---- ESTRATTO DALLA FONTE

Giovanni Bianconi, Corriere della sera 26/11/2009, 26 novembre 2009
GLI OTTO VERBALI DEL PENTITO A FIRENZE CON I NOMI DI BERLUSCONI E DELL’UTRI
PALERMO – Ha impiegato quasi un anno, Gaspare Spatuzza, a fare il nome di Silvio Berlusconi collegandolo alle stragi di mafia del 1993, insieme a quello di Marcello Dell’Utri. Il primo verbale sottoscritto davanti ai pubblici ministeri di Firenze che hanno riaperto l’indagine su quegli attentati (agli Uffizi, le bombe di Roma e di Milano, il fallito attentato allo stadio Olimpico) il nuovo pentito proveniente dalla cosca palermitana di Brancaccio l’ha firmato il 9 luglio 2008. In quell’occasione l’ormai ex mafioso spiegò che Giuseppe Graviano – il suo capo insieme al fratello Filippo, entrambi ergastolani per le stragi del ”93 e per l’omicidio del parroco antimafia don Pino Puglisi – «ci parlò genericamente di politica», senza mai precisare «quali fossero i suoi eventuali contatti».
«Le rassicurazioni»

--------

» **DETTAGLI DEL COMPITO**
Prosegui l'articolo sul pentito Spatuzza e le stragi del 1993, cominciando subito dopo il sottotitolo «Le rassicurazioni». L'elenco non ha alcun ruolo in questo lavoro.

---- DATI FORNITI

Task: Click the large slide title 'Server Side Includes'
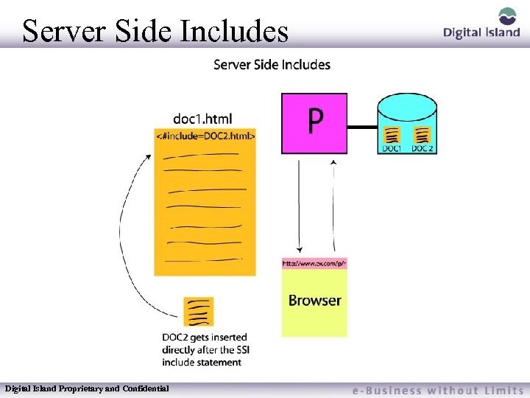(155, 31)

--------

» **RISULTATO FINALE**
Nei due interrogatori successivi Spatuzza accenna ancora all’accordo con la politica e alle «rassicurazioni» ricevute dal suo capo, ma senza tirare in ballo nessuno. Il 16 marzo 2009 dice che «i Graviano sono ricchissimi e non mi risulta che il loro patrimonio sia stato minimamente intaccato», e aggiunge: «Questa possibilità che loro hanno di riferire l’identità dell’interlocutore politico implicato nelle stragi è come un jolly, o un asso tenuto nella manica». L’ultima carta da giocare per i boss di Brancaccio, una sorta di assicurazione. Ma ancora niente nomi, da parte del pentito. Fino al 18 giugno di quest’anno, quando si decide a raccontare la storia dell’incontro nel bar di via Veneto, a gennaio ”94, quando Giuseppe Graviano gli disse che «tutto è chiuso bene con i politici, abbiamo ottenuto quello che cercavamo» rivelando che la controparte erano, appunto, Berlusconi e Dell’Utri.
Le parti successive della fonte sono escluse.